## LESETEXT
__________________________________________________
BERLIN. (hpd) In der aktuellen Ausgabe des Magazins GEO beschreibt Michael Olbert, wie eine Beschneidungslobby die Unwissenheit der Bevölkerung dazu nutzt, die männliche Beschneidung (Zirkumzision) fast flächendeckend durchzusetzen. Als Grund dafür muss eine zweifelhafte Studie der Weltgesundheitsorganisation (WHO) herhalten, nach der die Zirkumzision vor Aids schützen soll.
"Die Weltgesundheitsorganisation will 20 Millionen Männer im südlichen und östlichen Afrika beschneiden lassen" heißt es gleich eingangs in dem GEO-Artikel. Gleichzeitig wird den Männern versprochen, sich durch diese Operation vor Aids dauerhaft zu schützen; ein möglicherweise tödliches Versprechen.
Das Programm von WHO und Vereinten Nationen sieht vor, in 14 afrikanischen Ländern bis zum Jahr 2016 mehr als 20 Millionen Männer im Alter zwischen 15 und 49 Jahren zu beschneiden. Das Ganze soll rund zwei Milliarden Dollar kosten. Nicht nur, dass es sich zum Teil (bei den Jugendlichen) um unnötige Operationen an Minderjährigen handelt; schlimmer wiegt jedoch, dass die Studien, auf die die WHO sich stützt, mehr als fragwürdig sind. Bereits im Jahr 2006 wurde aus ethischen Gründen eine Studie gestoppt, die den Nachweis erbringen sollte, dass es einen signifikanten Zusammenhang zwischen Zirkumzision und AIDS-Prophylaxe gäbe. Damals sprach der Direktor der Aids-Abteilung der Weltgesundheitsorganisation (WHO), Kevin De Cock, "diplomatisch vom 'Potential', in der Zukunft Zehntausende, Hundertausende oder vielleicht Millionen von Infektionen zu verhindern."
Allerdings - und darauf weist der Artikel der GEO explizit hin - kann die Zirkumzision nur ein Baustein sein. Eine umfassende gesundheitliche Aufklärung und die Nutzung von Kondomen könnte die Ansteckungsgefahr deutlicher mindern. Doch dann wäre die geplante Massenbeschneidung nicht mehr zu begründen. Den Sprecher des Berufsverbands der Deutschen Urologen, Wolfgang Bühmann, zitiert der Artikel mit der Aussage: "Kondome bieten einen fast vollständigen Schutz gegen HIV. Wozu dann ein chirurgischer Eingriff?"
__________________________________________________
## VORLIEGENDE ANGABEN
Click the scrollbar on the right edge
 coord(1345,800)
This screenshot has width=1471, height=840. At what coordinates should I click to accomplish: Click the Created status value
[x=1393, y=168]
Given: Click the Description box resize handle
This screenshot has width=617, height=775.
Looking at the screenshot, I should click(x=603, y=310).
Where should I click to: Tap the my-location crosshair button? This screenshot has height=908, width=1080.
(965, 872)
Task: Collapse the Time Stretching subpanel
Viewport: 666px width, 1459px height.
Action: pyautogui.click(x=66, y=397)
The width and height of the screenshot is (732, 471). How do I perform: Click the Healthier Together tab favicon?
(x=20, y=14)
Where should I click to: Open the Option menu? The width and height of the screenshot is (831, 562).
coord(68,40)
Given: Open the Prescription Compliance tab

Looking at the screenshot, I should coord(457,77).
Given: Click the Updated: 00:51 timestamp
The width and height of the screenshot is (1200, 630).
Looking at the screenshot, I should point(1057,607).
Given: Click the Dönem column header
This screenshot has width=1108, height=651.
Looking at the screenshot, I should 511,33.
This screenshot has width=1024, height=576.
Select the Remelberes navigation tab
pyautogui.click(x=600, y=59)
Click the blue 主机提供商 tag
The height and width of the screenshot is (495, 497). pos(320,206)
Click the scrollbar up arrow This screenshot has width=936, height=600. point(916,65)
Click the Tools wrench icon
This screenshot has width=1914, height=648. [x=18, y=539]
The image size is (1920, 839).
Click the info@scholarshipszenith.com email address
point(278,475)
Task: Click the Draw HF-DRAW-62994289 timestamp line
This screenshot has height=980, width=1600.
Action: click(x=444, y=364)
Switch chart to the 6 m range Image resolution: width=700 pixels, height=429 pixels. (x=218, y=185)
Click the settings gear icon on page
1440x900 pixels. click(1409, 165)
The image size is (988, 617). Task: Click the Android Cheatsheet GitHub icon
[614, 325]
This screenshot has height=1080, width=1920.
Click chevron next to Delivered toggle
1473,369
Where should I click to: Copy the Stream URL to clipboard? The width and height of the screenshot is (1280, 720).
__________________________________________________
## AUFGABEN
a - Geben Sie aus dem Lesetext den Abschnitt wörtlich wieder, der bei den Worten „BERLIN. (hpd) In“ beginnt und nach den Worten „Aids schützen soll.“ endet.
b - Beantworten Sie anhand des Lesetexts die folgenden Fragen.
(i) Wer beschreibt in der aktuellen Ausgabe des Magazins GEO die Beschneidungslobby?
(ii) In wie vielen afrikanischen Ländern sollen nach dem Programm von WHO und Vereinten Nationen Männer beschnitten werden?
(iii) Welche Funktion hat Wolfgang Bühmann?
c - Stimmen die folgenden Aussagen mit dem Lesetext überein? Antworten Sie jeweils mit Ja oder Nein und zitieren Sie die entscheidenden Worte.
(i) Das Programm richtet sich an Männer im Alter zwischen 15 und 49 Jahren.
(ii) Die Studie im Jahr 2006 wurde aus finanziellen Gründen gestoppt.
(iii) Laut Wolfgang Bühmann bieten Kondome einen fast vollständigen Schutz gegen HIV.

## LÖSUNGEN
a -
BERLIN. (hpd) In der aktuellen Ausgabe des Magazins GEO beschreibt Michael Olbert, wie eine Beschneidungslobby die Unwissenheit der Bevölkerung dazu nutzt, die männliche Beschneidung (Zirkumzision) fast flächendeckend durchzusetzen. Als Grund dafür muss eine zweifelhafte Studie der Weltgesundheitsorganisation (WHO) herhalten, nach der die Zirkumzision vor Aids schützen soll.

b -
(i) Michael Olbert beschreibt die Beschneidungslobby.
(ii) Es sind 14 afrikanische Länder.
(iii) Er ist Sprecher des Berufsverbands der Deutschen Urologen.

c -
(i) Ja: „mehr als 20 Millionen Männer im Alter zwischen 15 und 49 Jahren zu beschneiden“
(ii) Nein: „Bereits im Jahr 2006 wurde aus ethischen Gründen eine Studie gestoppt“
(iii) Ja: „Kondome bieten einen fast vollständigen Schutz gegen HIV.“